But still. She couldn’t have actually know that my husband was a bona-fide mathlete champ at his fancy prep school (I know…). And she didn’t  in fact know that I knew a thing or two about math (at least, once upon a time).

So here’s what I answered: “Yeah. He is. But when I was in third grade, I was the class multiplication champ. So I think Henrik might get this from me.” And then I smiled, tilted my head and said I had to go.

Seriously. I’m not normally snotty. But this question really bugged me. For many reasons. One, because of the assumption that my boy’s math ability came from the MAN of the family and not me. Two, because I somehow made the leap that this woman therefore assumed Number People–not Word People–were the smart ones. And three–and this one came later–because it made me realize how obsessed I actually am with taking credit for my kids’ abilities.

Like, when that same son won a writing contest last year, I totally peacocked around about it. Totally smiled whenever someone insinuated he got MY gifts.

But this is silly–so stage-momish. While some things may get passed down, even when they’re similar, they certainly aren’t OUR gifts we’re passing on. They’re still the ones that God chose to dole out.

Of course, it’s easier to see this with my other kids, who don’t share gifts with me. My 5-year-old daughter draws like nobody’s business and comes up with all her own crazy outfits. My 3-year-old could play any variety of ball all day long. Neither of those resemble me at all. Not too much my husband (mathlete, remember?) either. Although, my dear husband will gladly show you the nudes he sketched in a college art class any time. He’s quite proud.
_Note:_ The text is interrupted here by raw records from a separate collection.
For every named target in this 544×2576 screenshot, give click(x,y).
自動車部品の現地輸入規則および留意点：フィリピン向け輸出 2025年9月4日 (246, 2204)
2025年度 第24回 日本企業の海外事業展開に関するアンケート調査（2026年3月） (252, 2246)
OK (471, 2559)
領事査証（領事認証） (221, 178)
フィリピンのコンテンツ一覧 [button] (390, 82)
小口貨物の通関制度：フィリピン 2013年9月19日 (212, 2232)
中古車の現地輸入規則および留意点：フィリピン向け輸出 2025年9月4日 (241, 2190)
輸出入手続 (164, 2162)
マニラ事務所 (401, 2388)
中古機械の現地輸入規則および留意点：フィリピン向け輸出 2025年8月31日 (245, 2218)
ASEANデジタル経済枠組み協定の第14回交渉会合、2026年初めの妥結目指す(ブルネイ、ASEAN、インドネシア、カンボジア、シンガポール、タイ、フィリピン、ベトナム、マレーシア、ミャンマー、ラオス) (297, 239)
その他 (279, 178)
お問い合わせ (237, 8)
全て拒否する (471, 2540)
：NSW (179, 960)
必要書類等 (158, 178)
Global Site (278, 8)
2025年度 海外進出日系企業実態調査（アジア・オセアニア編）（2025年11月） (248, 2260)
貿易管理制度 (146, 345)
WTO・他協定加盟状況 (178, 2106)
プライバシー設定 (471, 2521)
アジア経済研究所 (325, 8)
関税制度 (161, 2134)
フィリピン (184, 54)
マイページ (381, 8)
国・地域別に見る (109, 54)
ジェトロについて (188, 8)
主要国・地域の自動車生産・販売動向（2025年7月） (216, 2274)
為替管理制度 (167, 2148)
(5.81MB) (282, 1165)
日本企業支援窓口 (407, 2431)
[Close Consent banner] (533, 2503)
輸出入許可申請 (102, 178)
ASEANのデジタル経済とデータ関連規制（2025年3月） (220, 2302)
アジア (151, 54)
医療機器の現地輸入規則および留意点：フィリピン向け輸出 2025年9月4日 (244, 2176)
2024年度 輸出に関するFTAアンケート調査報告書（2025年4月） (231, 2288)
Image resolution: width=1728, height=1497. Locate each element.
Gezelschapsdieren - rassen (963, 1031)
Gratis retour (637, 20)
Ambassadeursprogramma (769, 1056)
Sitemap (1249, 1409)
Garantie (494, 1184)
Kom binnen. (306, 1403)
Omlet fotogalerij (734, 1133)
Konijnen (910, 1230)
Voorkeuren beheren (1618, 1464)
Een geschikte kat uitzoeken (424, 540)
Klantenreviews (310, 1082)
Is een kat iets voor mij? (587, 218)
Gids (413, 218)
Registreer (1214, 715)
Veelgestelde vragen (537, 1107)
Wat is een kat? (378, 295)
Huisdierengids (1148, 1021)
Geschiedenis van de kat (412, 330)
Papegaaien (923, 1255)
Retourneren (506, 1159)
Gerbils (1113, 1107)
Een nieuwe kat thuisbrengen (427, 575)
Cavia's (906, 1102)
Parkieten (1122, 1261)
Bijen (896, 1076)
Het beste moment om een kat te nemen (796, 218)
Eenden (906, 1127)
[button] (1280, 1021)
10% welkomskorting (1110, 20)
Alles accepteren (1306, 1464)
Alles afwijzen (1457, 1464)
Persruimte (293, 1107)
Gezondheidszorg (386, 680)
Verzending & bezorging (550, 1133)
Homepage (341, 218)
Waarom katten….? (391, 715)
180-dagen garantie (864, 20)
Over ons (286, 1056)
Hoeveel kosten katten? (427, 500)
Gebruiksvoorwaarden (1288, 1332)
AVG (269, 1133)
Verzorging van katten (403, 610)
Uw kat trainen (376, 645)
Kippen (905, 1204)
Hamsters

So whatcha think? Anybody else wrestle with taking credit? Is it okay?


2 responses to this post.

  1. Posted by Pixie on November 11, 2010 at 5:30 pm

    I think parents take credit for the bad stuff: dad’s temper, mom’s stubbornness, 3 yo is whining because we react to it, and the list goes on. For some reason we think it is prideful to take credit for the good but obviously not so for the bad. Your post has me thinking that maybe we should work to take more credit for the good stuff (it will definitely be work because I can’t think of anything right off the top of my head but the bad traits came instantly). I wouldn’t want my kids to think they are purely the sum of my bad parts. I want them to think that they have the best parts of me and some special stuff God gave them just to make them unique. I also think that when our kids know we say that they are like us in the good things, they know that we are proud of them.


  2. Posted by Robyn on November 16, 2010 at 3:07 pm

    Since I am very sensitive to sexism, I would have been snotty too (if you can even call that snotty). She said it without thinking, which is even worse than if she knew she was being sexist.